Most of the teaching resources developed by the ScratchJr team are focused on helping children engage in computational thinking by making their own personally meaningful projects. Thus, they are designed for one child with one tablet. However, this approach doesn’t truly provide a “playground” experience for children. In the playground, children tend to play together. To address this issue, the DevTech research group developed the “Collaborative ScratchJr Projects Guide” to support teachers in the making of multi-tablet collaborative projects, with images and movements that can span across multiple screens and thus involve multiple children. Collaborative ScratchJr projects can have an overall theme, storyline, or learning goal and allow children to interact with the app and with each other in new, creative ways.
In Figure 3 there is an example project that the DevTech Research Group created. The project features the Lunar New Year, a holiday that is celebrated in many Asian nations to welcome the arrival of spring.
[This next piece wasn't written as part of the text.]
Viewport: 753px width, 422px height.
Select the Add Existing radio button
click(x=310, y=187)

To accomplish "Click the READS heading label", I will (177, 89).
Using nine coordinated tablets, this ScratchJr project displays different parts of the festival: the blooming peach and pear flowers, the traditional Dragon Dance, and the lighting of red lanterns and firecrackers. To make this project, programmers had to work together not only through coding, but also by imagining and planning. In the ScratchJr website it is possible to find other examples of collaborative projects.
USING SCRATCHJR: ANALYTICS
Since ScratchJr’s launch in 2014 the app has been downloaded over 9.5 million times and is currently being used in every country in the world (except North Korea and Western Sahara). Since January 2016, the ScratchJr team started to collect Google Analytics data to examine usage patterns. Google analytics is a free tool that allows small-to-medium organizations to collect data on user behavior by installing a “cookie” on devices that download ScratchJr. Researchers can gain access to ScratchJr user activity as it happens in real-time on the app, as well as audience demographics, acquisition, and behavior (Leidl et al., 2017).
An overview of the type of data acquired through Google Analytics can be seen in Figure 4. Weekly usage in Figure 5 shows a tall peak occurring during Computer Science Education Week each year in December. Thus, this educational initiative is widely successful in promoting coding in schools. Furthermore, there tends to be a sharp decline in usage from the end of December to January, likely indicating that while students are home for winter vacation they are not using ScratchJr frequently. There is also a dip in usage during the summer months. The data indicate that ScratchJr is used mainly in school settings.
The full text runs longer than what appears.